Does Theorem 1 Guarantee a Unique Solution for Given Differential Equations?

[cbarker1]

Hello,

In my book on Differential Equations, There is a Theorem that states: "Consider the IVP
$\d{y}{x}=f(x,y), y(x_0)=y_0$

If $f(x,y)$ and $\pd{f}{y}$ are continuous in some $a<x<b$, $c<y<d$ containing the point $(x_0,y_0)$, then the IVP has a unique solution $y=\phi(x)$ in some Interval $x_0-\delta<x<x_0+\delta$.

The question:

Consider the DE: $\d{y}{x}=\sqrt{y^2-9}$, $y(x_0)=y_0$. Determine whether Theorem 1 guarantees that this DE possesses a unique solution through the following points:
a) (1,4)
b) (5,3)
c) (2,-3)
d) (-1,1)

Work

The function $f(x,y)=\sqrt{y^2-9}$ is continuous everwhere except when
$y^2-9\ge0$
$y^2\ge9$
$y\ge\left| 3 \right|$
Therefore, the function does not exist when $-3>y>3$.

$\pd{f}{y}=\frac{1}{2}\frac{2y}{\sqrt{y^2-9}}=\frac{y}{\sqrt{y^2-9}}$
The function is continuous everywhere except when
$y^2-9>0$
$y^2>9$
$y>\left| 3 \right|$
Therefore the function is continuous when y<-3 and y>3.

The conclusion with these points:
a) The Theorem applies to the point.
b) The Theorem applies to the point.
c) the Theorem applies to the point.
d.) Theorem does not apply to the point.Thank you for your help,

Cbarker1

 

[Ackbach]

Hello,

In my book on Differential Equations, There is a Theorem that states: "Consider the IVP
$\d{y}{x}=f(x,y), y(x_0)=y_0$

If $f(x,y)$ and $\pd{f}{y}$ are continuous in some $a<x<b$, $c<y<d$ containing the point $(x_0,y_0)$, then the IVP has a unique solution $y=\phi(x)$ in some Interval $x_0-\delta<x<x_0+\delta$.

The question:

Consider the DE: $\d{y}{x}=\sqrt{y^2-9}$, $y(x_0)=y_0$. Determine whether Theorem 1 guarantees that this DE possesses a unique solution through the following points:
a) (1,4)
b) (5,3)
c) (2,-3)
d) (-1,1)

Work

The function $f(x,y)=\sqrt{y^2-9}$ is continuous everwhere except when
$y^2-9\ge0$

Actually, the function is continuous precisely there! If $y^2-9<0$, then the function does not exist, at least not in the real world.

$y^2\ge9$
$y\ge\left| 3 \right|$
Therefore, the function does not exist when $-3>y>3$.
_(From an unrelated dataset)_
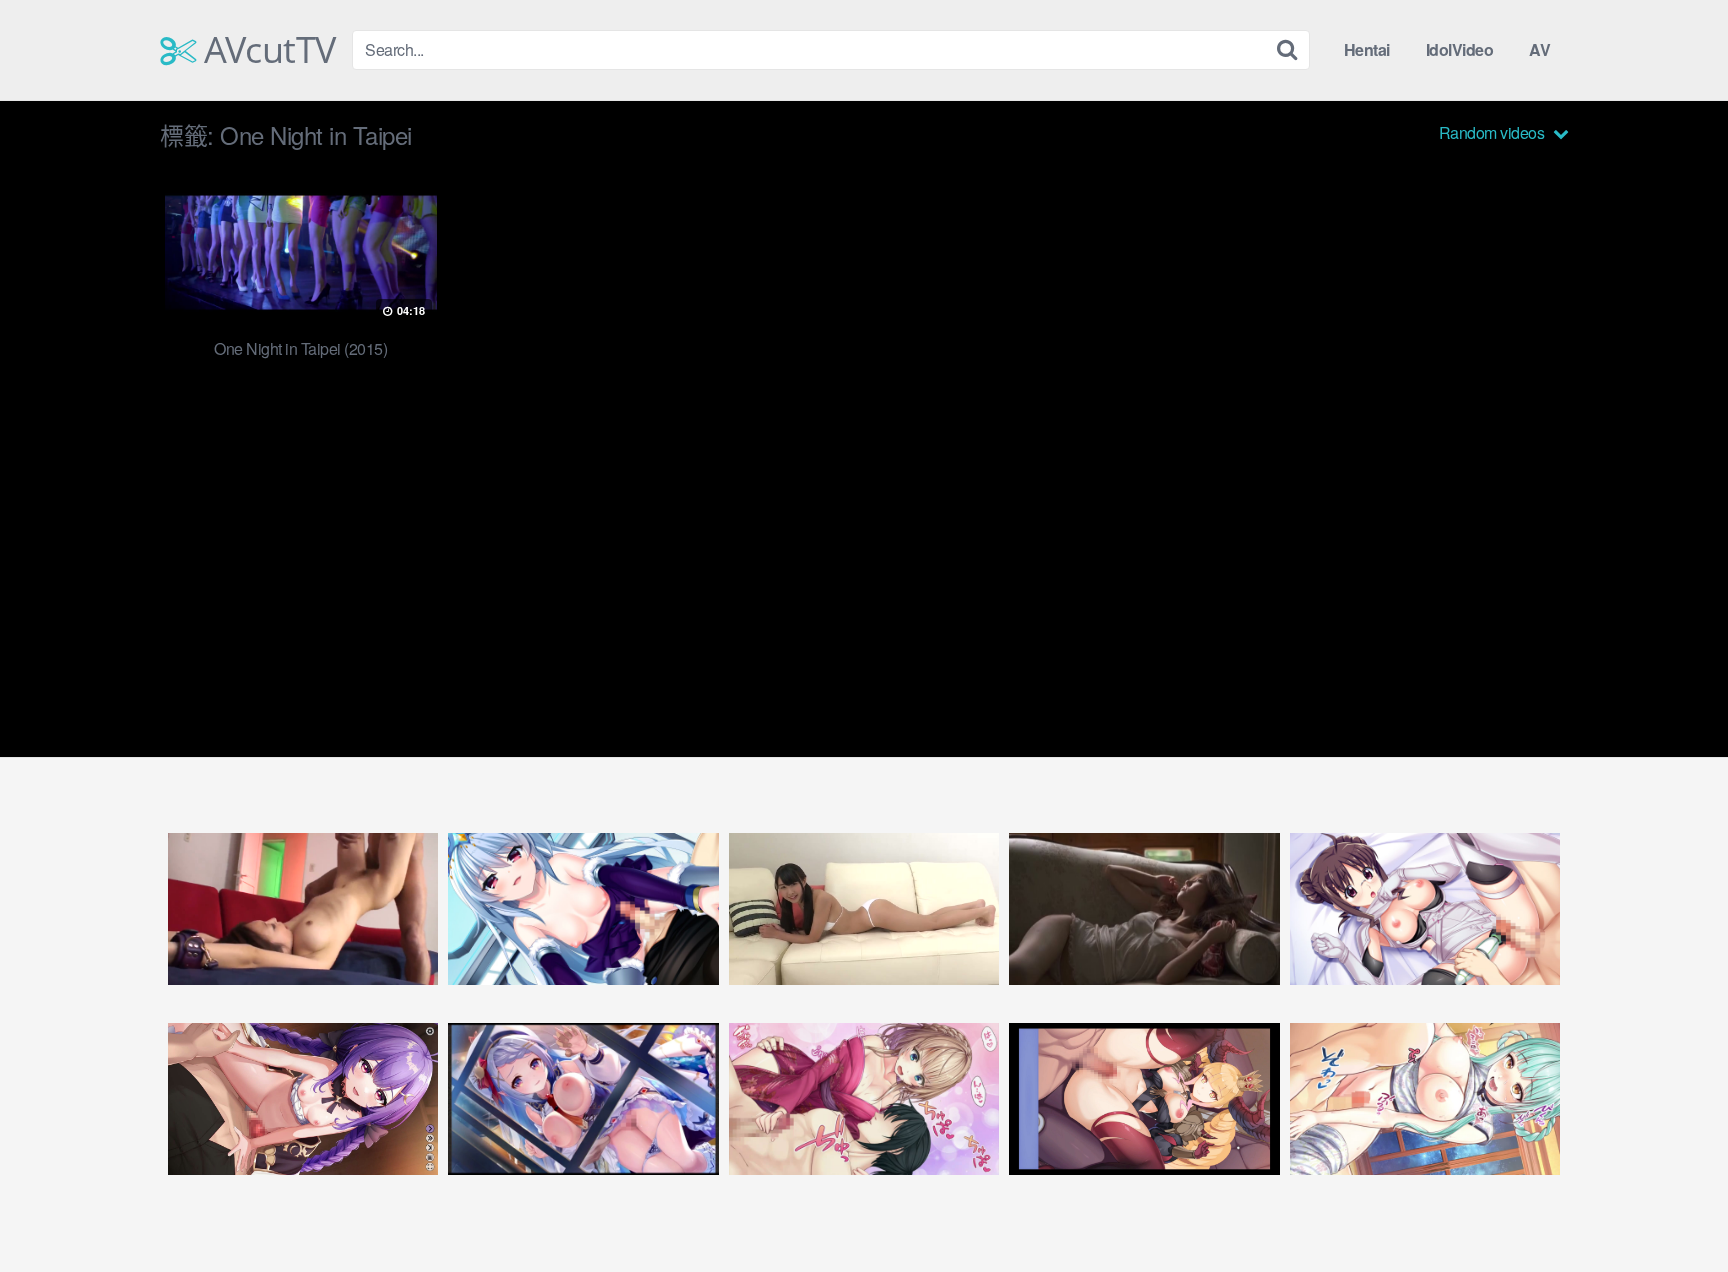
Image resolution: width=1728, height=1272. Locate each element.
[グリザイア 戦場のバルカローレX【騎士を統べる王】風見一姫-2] (583, 909)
$\pd{f}{y}=\frac{1}{2}\frac{2y}{\sqrt{y^2-9}}=\frac{y}{\sqrt{y^2-9}}$
The function is continuous everywhere except when
$y^2-9>0$

Again, this is where the partial derivative actually does exist.

$y^2>9$
$y>\left| 3 \right|$
Therefore the function is continuous when y<-3 and y>3.

The conclusion with these points:
a) The Theorem applies to the point.
b) The Theorem applies to the point.
c) the Theorem applies to the point.
d.) Theorem does not apply to the point.Thank you for your help,

Cbarker1

You've got the right idea. Just carry those corrections down.